American television personality and singer (born 1993)

Aliana Taylor "Ali" Lohan (LOH-han; born December 22, 1993) is an American singer, actress, model and television personality. She is the younger sister of actress and singer Lindsay Lohan.

==Early life==
Lohan was born in Cold Spring Harbor, New York, on Long Island, to Donata "Dina" (née Sullivan) and Michael Lohan; the family later moved to Merrick. She is the younger sister of actress Lindsay Lohan and Michael Lohan Jr., and the older sister of Dakota "Cody" Lohan. She has three younger paternal half-siblings.

By the age of 22, she converted to Buddhism after being raised Catholic. As of 2020, she is a Christian music artist.

==Career==

In 2005, she appeared in her sister Lindsay Lohan's music video for the song "Confessions of a Broken Heart (Daughter to Father)". Lohan's musical career began when she released a Christmas album, Lohan Holiday, in late 2006 under YMC Records (re-released in 2012 as Christmas with Ali Lohan). A single ("All The Way Around") was released on July 9, 2008 (in connection with the reality television series Living Lohan), which reached #75 on Hot Digital Songs.

As an actress, Lohan has largely appeared in uncredited roles in her sister's films, with her 2008 role of Traci Walker in a film adaptation of the R. L. Stine horror/fantasy novel Mostly Ghostly and her 2022 role of Bianca in the Netflix movie Falling for Christmas being her only credited roles.

Lohan began modeling at age three, working through the Ford Model agency and appearing in print campaigns for magazines such as Teen Vogue and Vogue Bambini. She appeared on the cover of CosmoGirl with sister Lindsay in November 2006. In 2011, she signed a multi-year modeling contract with NEXT models, later appearing on the cover of Fault magazine. In 2013, she signed with the modeling agency Wilhelmina.

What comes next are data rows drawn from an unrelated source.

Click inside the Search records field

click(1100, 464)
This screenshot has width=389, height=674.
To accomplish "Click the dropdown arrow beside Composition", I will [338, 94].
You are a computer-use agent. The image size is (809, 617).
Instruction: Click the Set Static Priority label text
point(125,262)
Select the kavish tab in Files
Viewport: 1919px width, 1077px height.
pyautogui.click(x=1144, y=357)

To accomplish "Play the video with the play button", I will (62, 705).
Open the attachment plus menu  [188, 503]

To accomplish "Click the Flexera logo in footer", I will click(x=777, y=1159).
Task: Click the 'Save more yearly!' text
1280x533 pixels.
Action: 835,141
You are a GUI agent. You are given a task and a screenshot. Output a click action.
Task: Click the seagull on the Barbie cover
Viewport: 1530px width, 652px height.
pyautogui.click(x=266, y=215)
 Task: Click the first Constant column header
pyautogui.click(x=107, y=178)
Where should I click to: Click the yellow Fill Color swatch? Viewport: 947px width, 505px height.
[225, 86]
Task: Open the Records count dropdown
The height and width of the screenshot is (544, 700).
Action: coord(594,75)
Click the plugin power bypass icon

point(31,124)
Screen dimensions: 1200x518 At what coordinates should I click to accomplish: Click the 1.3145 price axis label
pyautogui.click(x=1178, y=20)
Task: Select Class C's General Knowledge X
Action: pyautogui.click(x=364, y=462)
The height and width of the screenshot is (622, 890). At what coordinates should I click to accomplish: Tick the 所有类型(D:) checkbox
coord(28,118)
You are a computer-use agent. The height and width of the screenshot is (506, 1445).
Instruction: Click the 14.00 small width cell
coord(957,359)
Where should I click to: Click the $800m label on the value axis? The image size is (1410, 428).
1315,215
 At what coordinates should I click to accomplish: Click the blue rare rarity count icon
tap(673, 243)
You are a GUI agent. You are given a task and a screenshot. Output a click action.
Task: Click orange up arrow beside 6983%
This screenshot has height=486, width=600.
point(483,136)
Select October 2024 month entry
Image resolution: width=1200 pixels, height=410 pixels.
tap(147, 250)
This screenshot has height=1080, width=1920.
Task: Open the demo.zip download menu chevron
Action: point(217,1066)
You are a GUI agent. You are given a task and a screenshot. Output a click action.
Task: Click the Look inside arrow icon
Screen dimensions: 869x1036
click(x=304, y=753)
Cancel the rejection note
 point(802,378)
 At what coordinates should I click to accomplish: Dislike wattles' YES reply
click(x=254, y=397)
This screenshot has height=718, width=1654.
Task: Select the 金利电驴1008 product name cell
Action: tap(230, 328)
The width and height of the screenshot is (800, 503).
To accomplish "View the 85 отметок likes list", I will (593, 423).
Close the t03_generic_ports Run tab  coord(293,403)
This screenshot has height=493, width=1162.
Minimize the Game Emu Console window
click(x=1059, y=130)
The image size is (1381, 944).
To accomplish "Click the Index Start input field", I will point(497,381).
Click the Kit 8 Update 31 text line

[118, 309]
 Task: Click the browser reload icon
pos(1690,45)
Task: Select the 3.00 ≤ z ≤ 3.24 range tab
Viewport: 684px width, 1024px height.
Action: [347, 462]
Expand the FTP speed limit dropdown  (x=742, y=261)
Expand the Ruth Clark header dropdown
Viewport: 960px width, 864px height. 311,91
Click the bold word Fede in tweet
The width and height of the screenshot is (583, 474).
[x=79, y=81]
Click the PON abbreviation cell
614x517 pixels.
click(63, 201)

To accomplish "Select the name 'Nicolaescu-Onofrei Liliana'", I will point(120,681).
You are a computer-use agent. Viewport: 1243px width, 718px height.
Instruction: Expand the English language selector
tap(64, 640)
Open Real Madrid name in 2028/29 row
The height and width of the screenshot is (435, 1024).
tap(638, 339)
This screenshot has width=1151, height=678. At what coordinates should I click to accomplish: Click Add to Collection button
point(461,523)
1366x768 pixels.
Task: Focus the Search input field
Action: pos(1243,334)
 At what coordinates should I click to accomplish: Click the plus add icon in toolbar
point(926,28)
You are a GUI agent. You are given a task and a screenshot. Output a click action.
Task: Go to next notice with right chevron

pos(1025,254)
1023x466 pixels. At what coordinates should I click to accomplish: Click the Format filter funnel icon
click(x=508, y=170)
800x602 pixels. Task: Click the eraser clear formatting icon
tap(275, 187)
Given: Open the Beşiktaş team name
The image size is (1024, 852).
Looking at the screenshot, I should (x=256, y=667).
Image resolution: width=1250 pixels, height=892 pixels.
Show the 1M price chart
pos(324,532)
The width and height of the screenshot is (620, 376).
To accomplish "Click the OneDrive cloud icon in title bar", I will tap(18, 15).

On November 15, 2018, Billboard revealed that Lohan had released another single, "Long Way Down", and was working on an EP.

==Filmography==

Film
| Year | Title | Role | Notes |
| 1998 | The Parent Trap | Child at Airport | Uncredited role |
| 2000 | Life-Size | Girl at Football Stands |
| 2007 | I Know Who Killed Me | Young Aubrey Fleming |
| 2008 | Mostly Ghostly | Traci Walker | Direct-to-video |
| 2022 | Falling for Christmas | Bianca |  |

Television
| Year | Title | Role | Notes |
| 2005 | E! True Hollywood Story: Lindsay Lohan | Herself | TV series documentary |
| 2008 | Living Lohan | Main role |
| 2011 | Keeping Up with the Kardashians | Episode: "Kim's Fairytale Wedding: A Kardashian Event - Part 2" |
| 2014 | Lindsay | Episode: "Part One" |
| 2019 | Lindsay Lohan's Beach Club | Episode: "Growing Up Lohan" |

==Discography==

===Studio albums===

| Title | Details |
|---|---|
| Lohan Holiday | Released: October 31, 2006; Label: YMC; Formats: CD, digital download; |

===Singles===

List of singles, with selected chart positions
Title: Year; Peak chart positions; Album
US: SVK
"All the Way Around": 2008; —^{[A]}; 22; Non-album singles
"Long Way Down": 2018; —; —
"Without You": 2022; —; —
"—" denotes releases that did not chart or were not released in that territory.

===Music videos===

List of music videos, showing director(s)
| Title | Year | Director | Notes |
|---|---|---|---|
| "Confessions of a Broken Heart" | 2005 | Lindsay Lohan | Lindsay Lohan's music video; guest appearance |
| "Christmas Magic" | 2006 | David Blood |  |
| "All the Way Around" | 2008 | Jonathan Murray |  |

==Notes==
- Notes
- A: "All the Way Around" did not enter the Billboard Hot 100 but peaked at number 11 on the Bubbling Under Hot 100 Singles.